(Stored items)
Content starts

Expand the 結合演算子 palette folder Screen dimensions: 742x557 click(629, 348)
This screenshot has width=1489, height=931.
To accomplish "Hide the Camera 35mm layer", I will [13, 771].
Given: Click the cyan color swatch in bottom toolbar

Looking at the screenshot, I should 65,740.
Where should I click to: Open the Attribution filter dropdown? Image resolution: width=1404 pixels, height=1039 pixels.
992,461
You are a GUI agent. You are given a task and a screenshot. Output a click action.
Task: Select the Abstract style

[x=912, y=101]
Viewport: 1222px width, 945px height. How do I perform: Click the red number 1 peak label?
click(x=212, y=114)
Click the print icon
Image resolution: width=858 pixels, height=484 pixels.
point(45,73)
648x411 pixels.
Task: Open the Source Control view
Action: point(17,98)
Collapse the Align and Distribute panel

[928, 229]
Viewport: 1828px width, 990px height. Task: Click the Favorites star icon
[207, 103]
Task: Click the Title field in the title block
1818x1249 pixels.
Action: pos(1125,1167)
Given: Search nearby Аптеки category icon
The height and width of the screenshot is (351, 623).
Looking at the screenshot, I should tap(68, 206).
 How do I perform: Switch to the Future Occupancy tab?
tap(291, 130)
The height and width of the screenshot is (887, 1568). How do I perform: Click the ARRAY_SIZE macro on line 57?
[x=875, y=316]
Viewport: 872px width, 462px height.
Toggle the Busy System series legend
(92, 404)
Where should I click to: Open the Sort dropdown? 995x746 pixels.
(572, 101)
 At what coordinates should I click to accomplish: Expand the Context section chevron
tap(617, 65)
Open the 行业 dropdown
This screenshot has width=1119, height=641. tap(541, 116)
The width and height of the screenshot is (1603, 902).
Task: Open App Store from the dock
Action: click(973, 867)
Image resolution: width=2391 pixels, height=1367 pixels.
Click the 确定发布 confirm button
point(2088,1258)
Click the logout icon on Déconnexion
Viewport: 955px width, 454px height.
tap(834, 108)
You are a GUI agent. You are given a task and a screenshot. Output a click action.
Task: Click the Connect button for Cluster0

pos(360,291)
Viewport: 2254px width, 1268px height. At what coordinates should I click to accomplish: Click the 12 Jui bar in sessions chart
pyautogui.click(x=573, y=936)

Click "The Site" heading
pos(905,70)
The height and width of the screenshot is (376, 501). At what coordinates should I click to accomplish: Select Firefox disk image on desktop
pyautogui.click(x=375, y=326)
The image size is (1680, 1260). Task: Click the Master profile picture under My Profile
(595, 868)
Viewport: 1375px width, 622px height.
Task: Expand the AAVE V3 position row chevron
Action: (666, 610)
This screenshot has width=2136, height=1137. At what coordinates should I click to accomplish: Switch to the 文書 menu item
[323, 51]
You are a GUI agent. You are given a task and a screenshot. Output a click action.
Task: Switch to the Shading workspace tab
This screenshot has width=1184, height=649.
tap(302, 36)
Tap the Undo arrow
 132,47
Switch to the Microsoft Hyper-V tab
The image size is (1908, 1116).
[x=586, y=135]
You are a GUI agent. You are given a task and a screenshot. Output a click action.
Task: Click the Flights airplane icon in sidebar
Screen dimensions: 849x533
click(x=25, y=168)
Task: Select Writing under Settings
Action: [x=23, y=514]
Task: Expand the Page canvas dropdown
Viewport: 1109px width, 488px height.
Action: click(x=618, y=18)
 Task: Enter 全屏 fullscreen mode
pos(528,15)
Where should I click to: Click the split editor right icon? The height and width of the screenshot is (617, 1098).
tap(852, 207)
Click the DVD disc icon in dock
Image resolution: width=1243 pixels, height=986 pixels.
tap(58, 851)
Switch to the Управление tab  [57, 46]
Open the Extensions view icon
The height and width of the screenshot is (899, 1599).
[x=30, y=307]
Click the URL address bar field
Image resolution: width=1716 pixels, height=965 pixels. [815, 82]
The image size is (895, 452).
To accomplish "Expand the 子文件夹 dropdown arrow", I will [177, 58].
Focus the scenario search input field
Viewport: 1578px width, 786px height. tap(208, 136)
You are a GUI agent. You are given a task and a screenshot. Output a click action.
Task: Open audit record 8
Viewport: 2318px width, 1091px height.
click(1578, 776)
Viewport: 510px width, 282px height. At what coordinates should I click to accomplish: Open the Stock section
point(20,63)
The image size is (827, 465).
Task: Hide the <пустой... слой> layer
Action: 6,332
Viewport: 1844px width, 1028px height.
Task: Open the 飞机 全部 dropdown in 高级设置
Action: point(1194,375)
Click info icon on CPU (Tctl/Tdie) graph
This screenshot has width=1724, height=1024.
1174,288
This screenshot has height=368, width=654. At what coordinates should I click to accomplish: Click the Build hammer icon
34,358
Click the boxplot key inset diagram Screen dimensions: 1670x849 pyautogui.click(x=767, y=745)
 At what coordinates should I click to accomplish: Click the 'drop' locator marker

Content ends

REQUIRED WORK:
Every line above that includes the string "will" should be counted, and the answer should be that number only.

TASK RESULT:
2